Capture, Analytics, and Solutions

My first co-op job at IBM Research back in 1984 was to help roll out the IBM PC to the companies best and brightest. It wasn’t long into that position, perhaps a month, when we noticed a large number of monochrome monitors had a consistent burn-in pattern. A horizontal bar across the top, and a vertical bar on the left. Now I was not new to personal computers having purchased my own TRS-80 Model III a year earlier, but it was apparent that a vast number within Research were all being used to do the same thing. So I asked, VisiCalc (MS Excel’s great-grandfather).

At the time personal computers were still scarce, and seeing one outside a fortune 100 company was akin to a unicorn sighting, so the subtlety between tool and solution was lost on this 21-year-old brain. Shortly after the cause of the burn-in was understood I had the opportunity to have lunch with one of these researchers and discuss his use of VisiCalc. That single IBM PC in his lab existed to turn experimental raw data that it directly collected into comprehensible observations. He had a terminal in his office for email, and document creation, so this system existed entirely to run two programs. One that collected raw data from his lab equipment, and VisiCalc, which translated that data into understandable information which helped him make sense of our world.

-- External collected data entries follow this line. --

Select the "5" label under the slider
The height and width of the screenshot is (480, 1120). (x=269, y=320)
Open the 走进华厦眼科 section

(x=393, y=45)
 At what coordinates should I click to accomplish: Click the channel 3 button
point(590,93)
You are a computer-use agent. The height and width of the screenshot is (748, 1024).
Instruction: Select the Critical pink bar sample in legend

Recently Solarflare began adding Analytics packages to their open network packet capture platform as they ready it for general availability later this month. The first of these packages is Trading Analytics, and it wasn’t until I recently saw an actual demo of this application that the real value of these packages kicked in. The demo clarified for me this value much like the VisiCalc ah-ha moment mentioned above, but perhaps we need some additional context.

Imagine a video surveillance system at a large national airport. Someone in security can easily track a single passenger from the curb to the gate, without ever losing sight of them, now extend that to a computer network where the network packets are the people. The key value proposition of a distributed open network packet capture platform is the capability to gather copies of what happened at various points in your network while preserving the exact moment in time that that data was at that location. Now imagine that data being how a company trades electronically on several different stock exchanges. The capability to visualize the exact moment when an exchange notified you that IBM stock was trading at $150/share, then it updated you every step of the way showing you the precise instant that each of the various bits in your trading infrastructure kicked in. The value of being able to see the entire transaction with nanosecond resolution can then be monetized, especially when you can see this performance over hundreds, thousands or even millions of trades. Given the proper visualization and reports, this data can then empower you to revisit the slow stages in your trading platform to further wring out any latency that might result in lost market opportunities.

So what is analytics? Well, first it’s the programming that is responsible for decoding the market data. That means translating all the binary data contained in a captured network packet into humanly meaningful data. While this may sound trivial, trust me it isn’t, there are dozens of different network protocol formats and hundreds of exchanges worldwide that leverage these formats so it can quickly become a can of worms. Solarflare’s package translates over two dozen different network protocols, for example, NYSE ARCA, CME FIX and FAST into a single humanly readable framework. Next, it understands how to read and use the highly accurate time stamps attached to each network packet representing when those packets arrived at a given collection point. Then it correlates all the network sequence ID numbers and internal message ID numbers along with those time stamps so it can align a trade across your entire environment, and show you where it was at each precise moment in time. Finally, and this is the most important part, it can report and display the results in many different ways so that it easily fits into a methodology familiar to its consumer.

So what differentiates a tool from a solution? Some will argue that VisiCalc and Solarflare’s Trading Analytics are nothing more than a sophisticated set of fancy hammers and chisels, but they are much more. A solution adds significant, and measurable, value to the process by removing the mundane and menial tasks from that process thereby allowing us to focus on the real tasks that require our intellect.